The problem: Pictures stay out; everything else from the first line of the entries down through the line with "The width and" gets copied exactly.

Dataset excerpts:
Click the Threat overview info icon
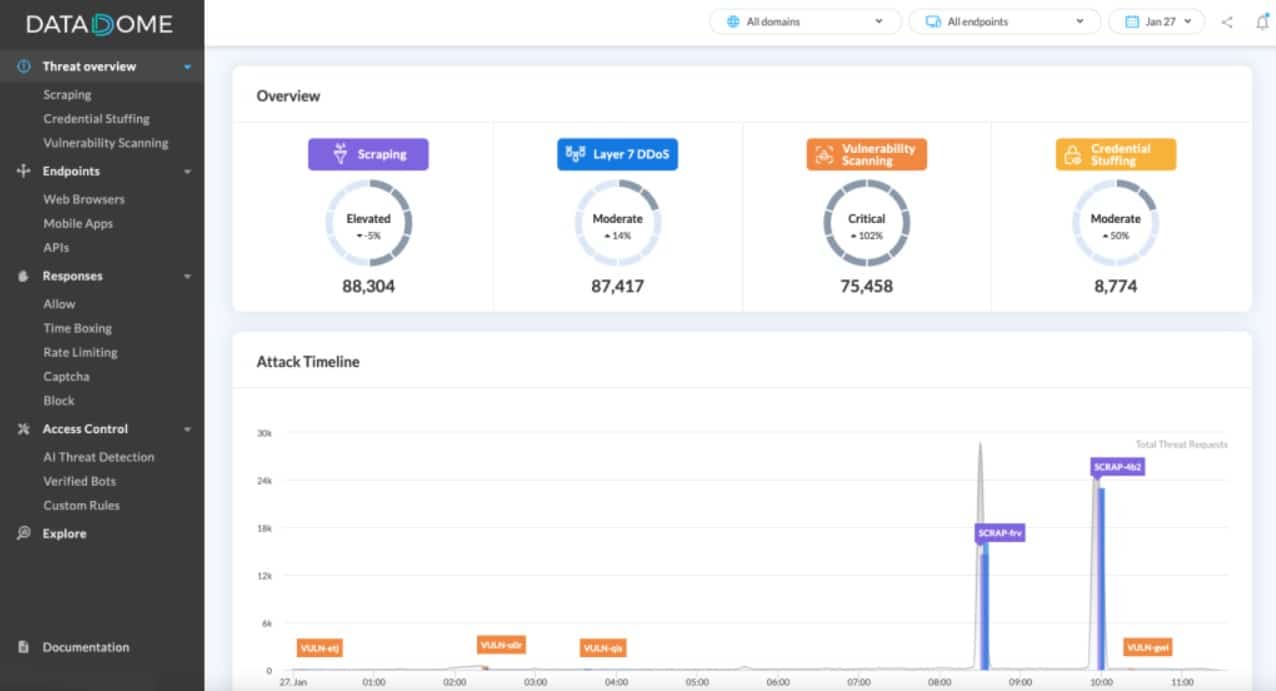This screenshot has width=1276, height=691. point(21,66)
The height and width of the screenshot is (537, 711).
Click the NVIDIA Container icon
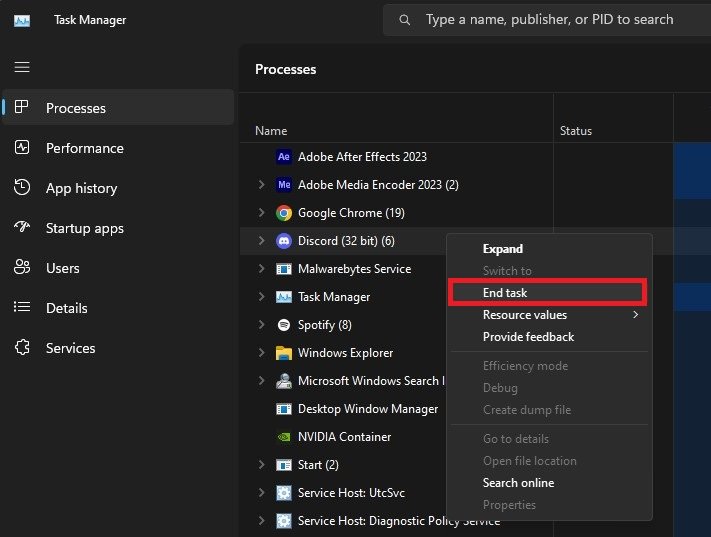[284, 437]
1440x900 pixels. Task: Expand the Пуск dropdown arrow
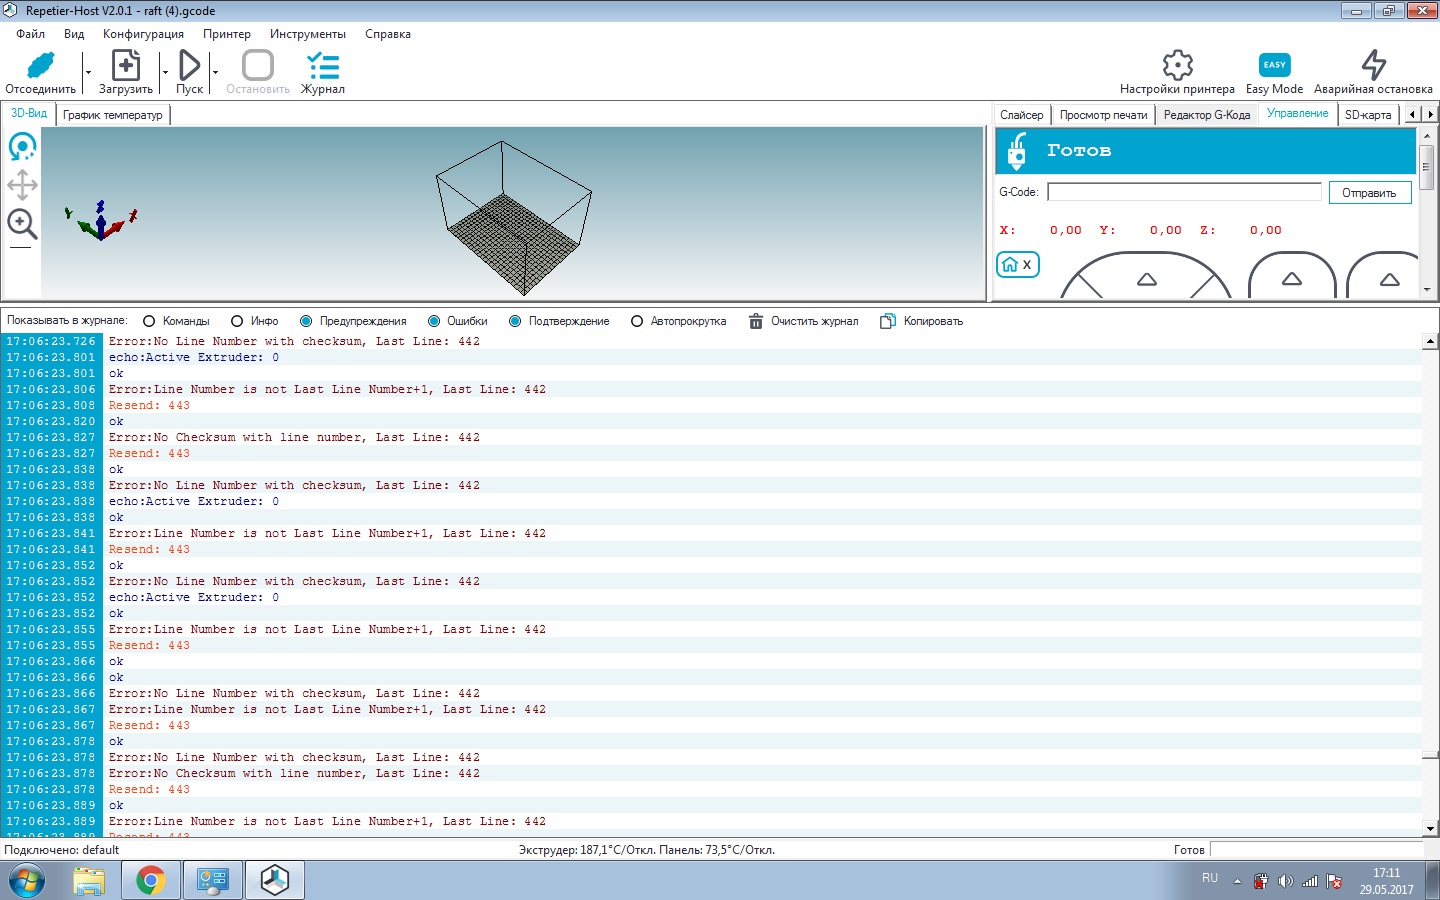[x=215, y=73]
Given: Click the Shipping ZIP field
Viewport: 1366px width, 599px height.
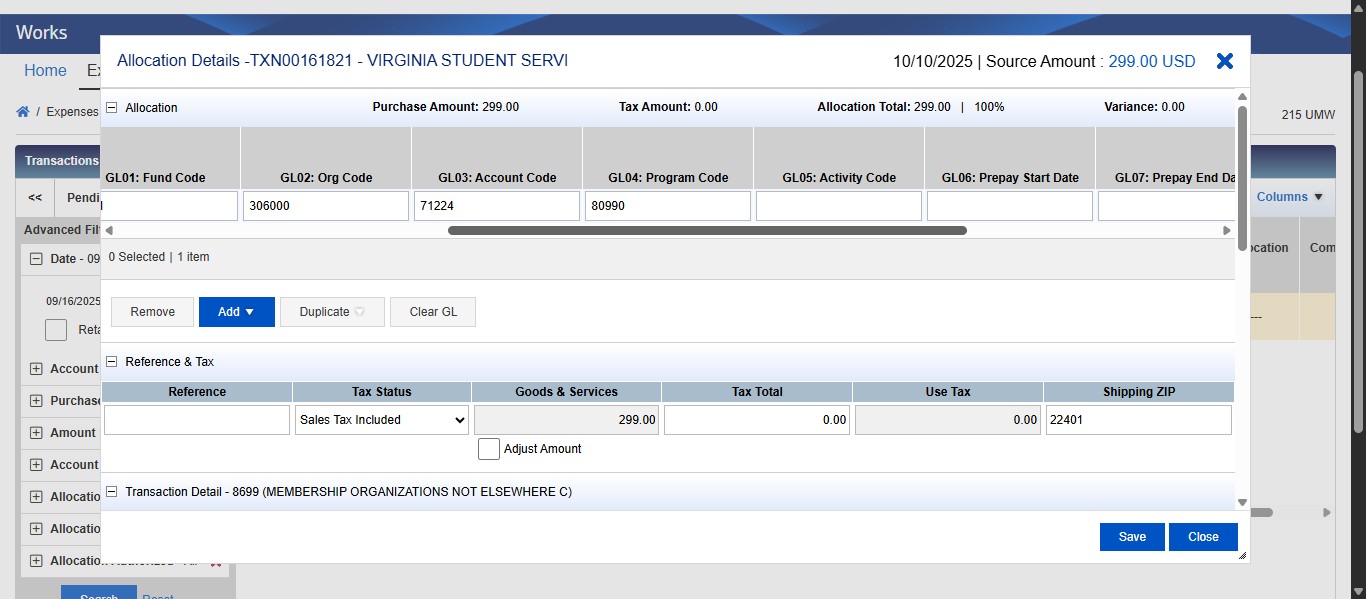Looking at the screenshot, I should click(1138, 420).
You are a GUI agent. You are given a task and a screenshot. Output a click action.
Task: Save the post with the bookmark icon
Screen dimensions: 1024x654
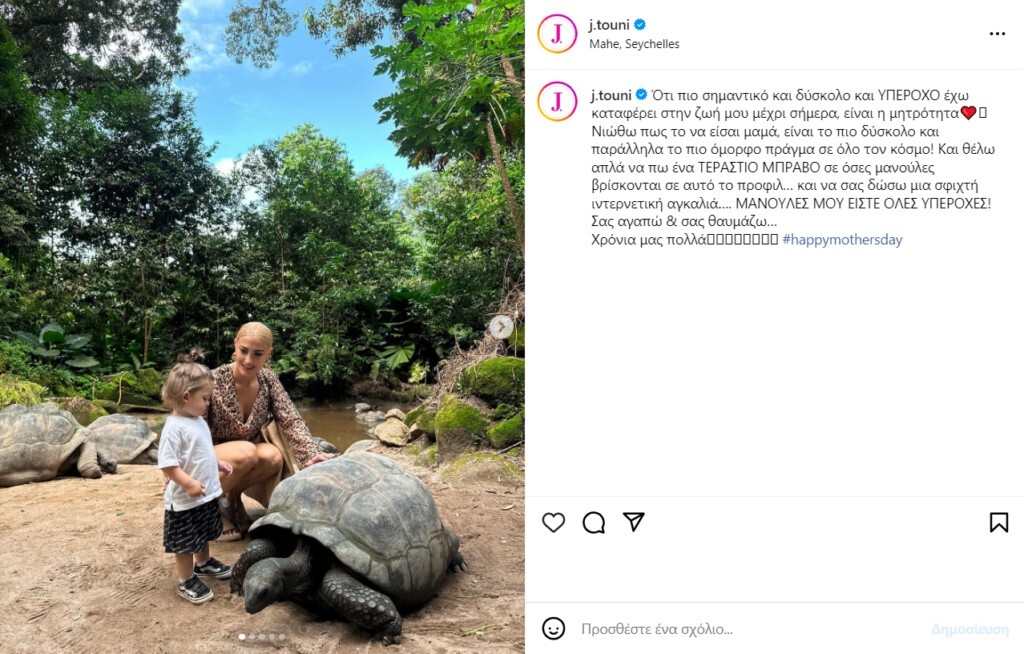(998, 522)
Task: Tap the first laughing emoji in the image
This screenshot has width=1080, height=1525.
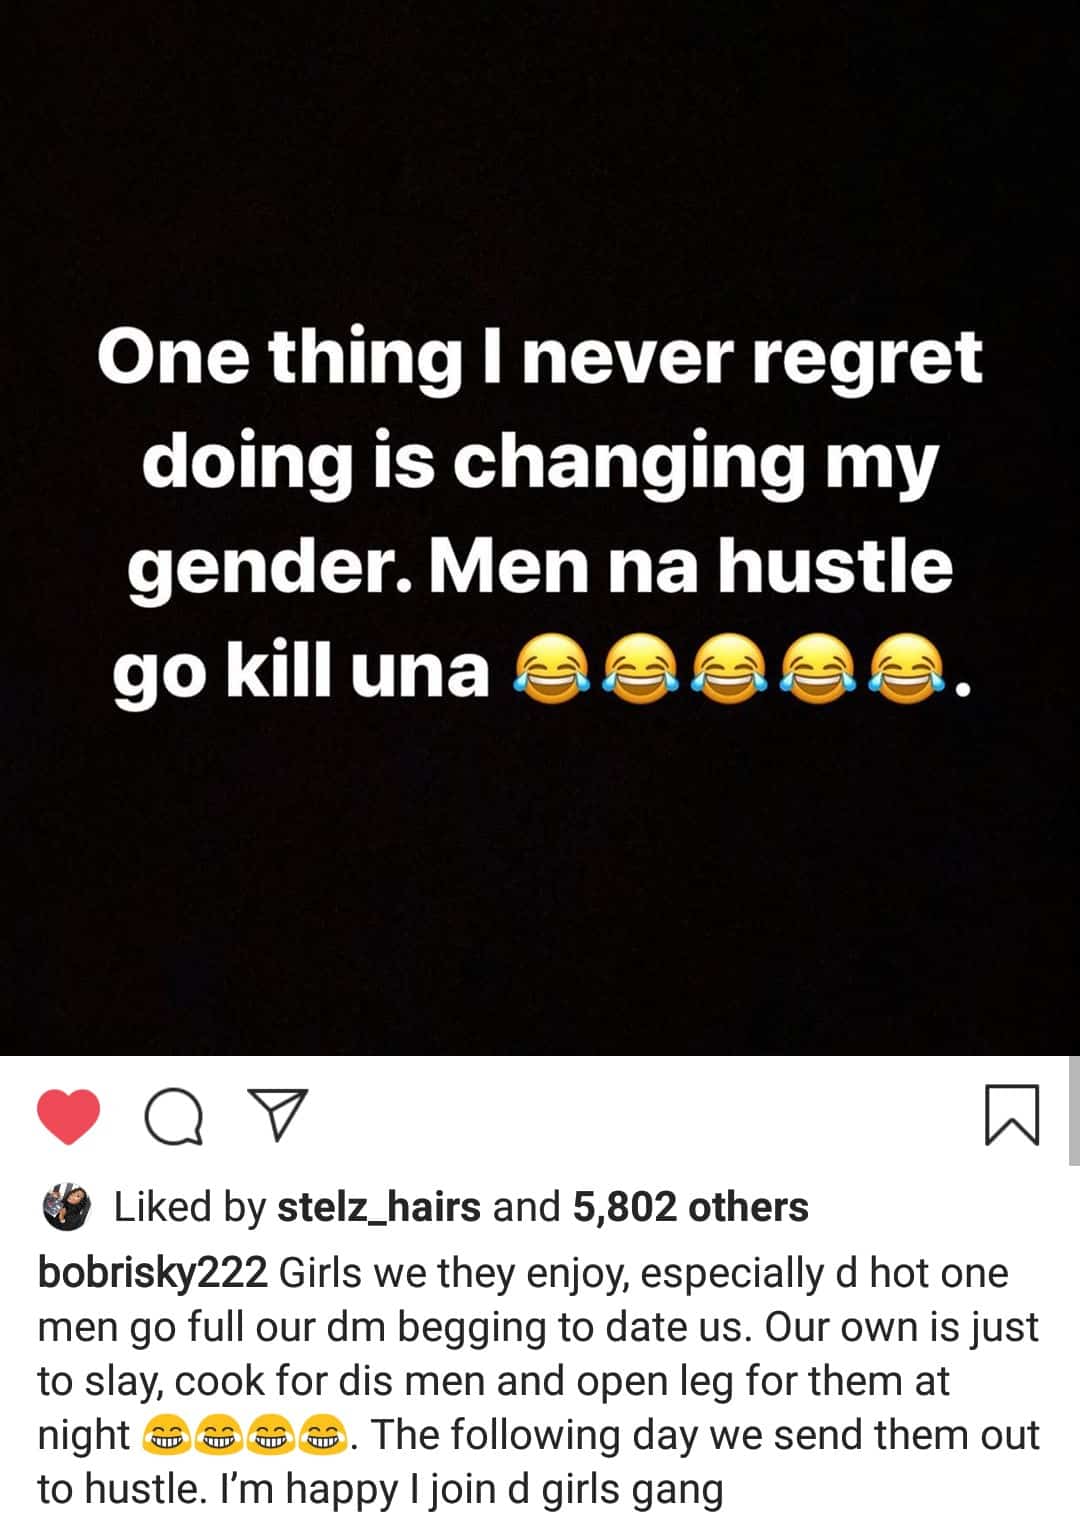Action: click(552, 671)
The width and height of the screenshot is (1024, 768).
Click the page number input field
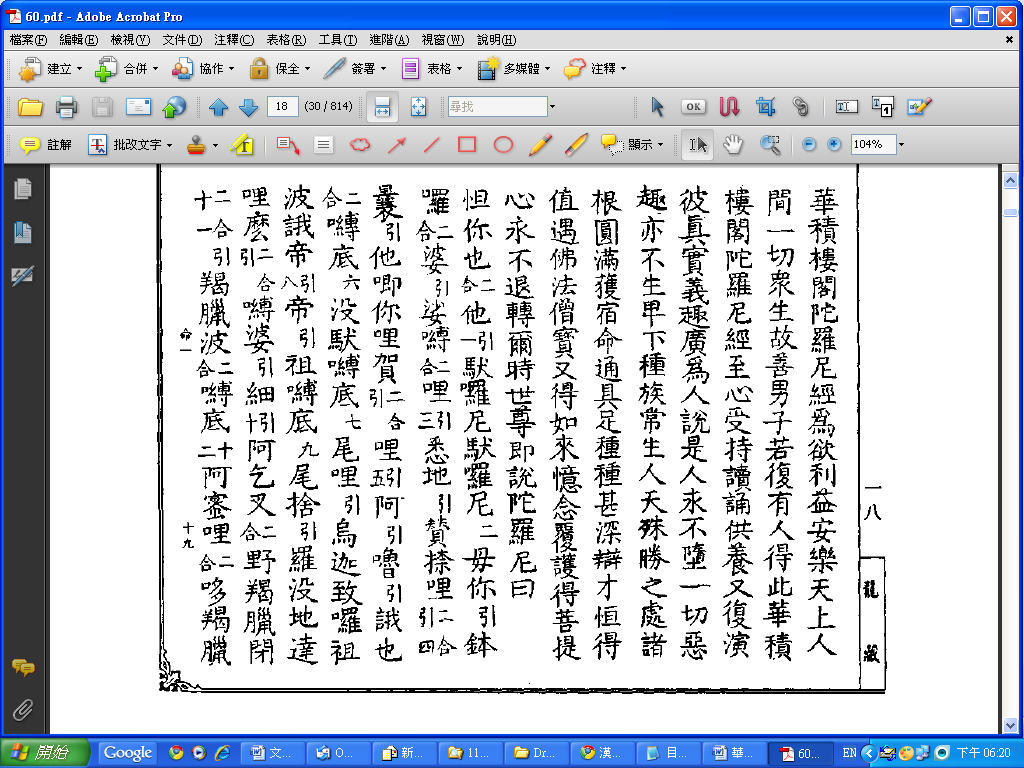tap(284, 106)
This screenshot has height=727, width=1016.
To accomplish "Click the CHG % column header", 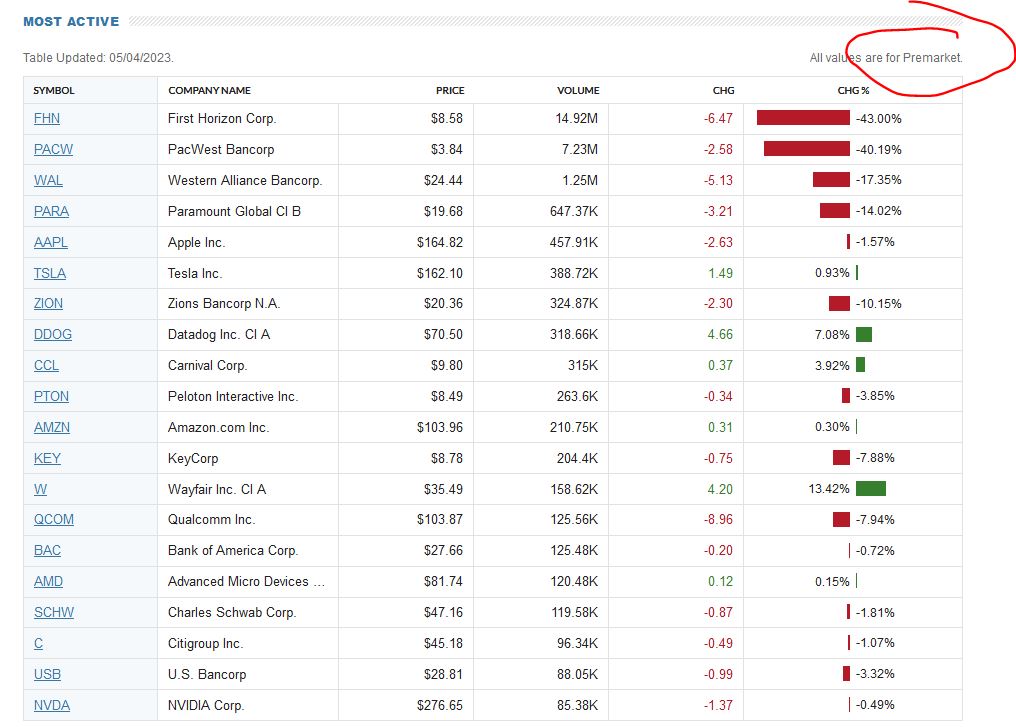I will pyautogui.click(x=853, y=91).
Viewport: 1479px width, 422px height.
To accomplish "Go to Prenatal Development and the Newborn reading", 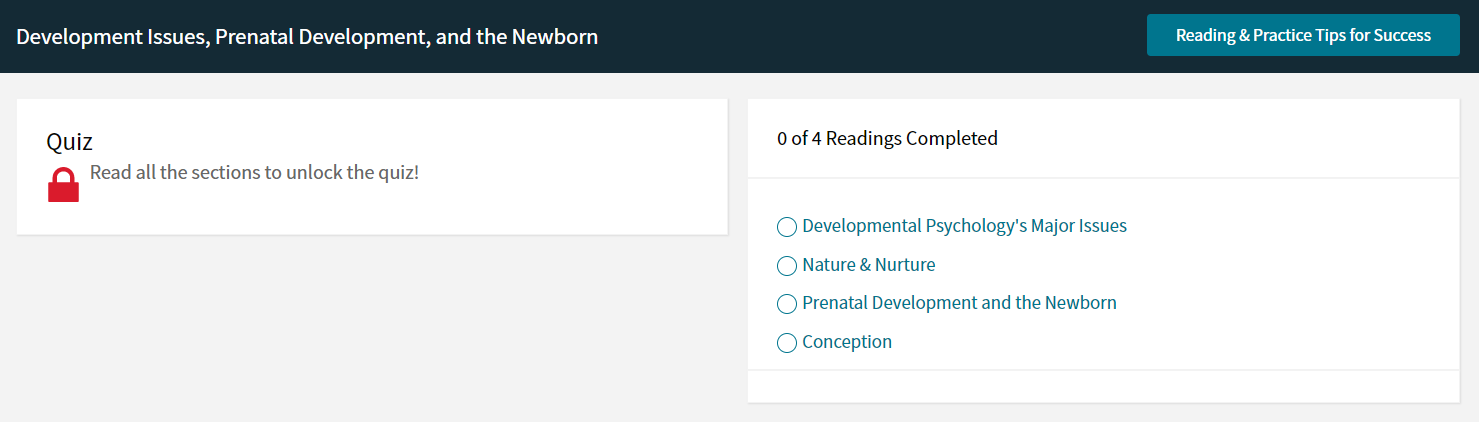I will (x=959, y=303).
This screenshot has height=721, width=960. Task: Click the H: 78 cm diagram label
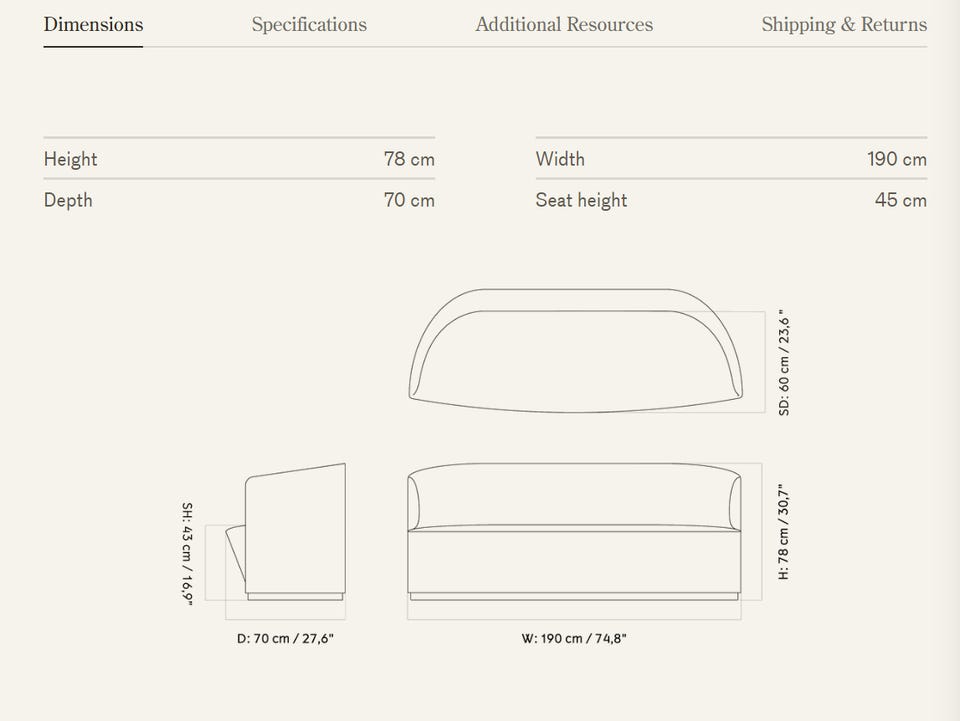(784, 532)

Answer box:
Click the Threat overview info icon
This screenshot has width=1276, height=691. point(21,66)
The height and width of the screenshot is (537, 711).
Click the NVIDIA Container icon
[284, 437]
1440x900 pixels. Task: Expand the Пуск dropdown arrow
[x=215, y=73]
Given: Click the Shipping ZIP field
Viewport: 1366px width, 599px height.
Looking at the screenshot, I should click(1138, 420).
You are a GUI agent. You are given a task and a screenshot. Output a click action.
Task: Save the post with the bookmark icon
Screen dimensions: 1024x654
(998, 522)
Task: Tap the first laughing emoji in the image
This screenshot has width=1080, height=1525.
Action: click(552, 671)
The width and height of the screenshot is (1024, 768).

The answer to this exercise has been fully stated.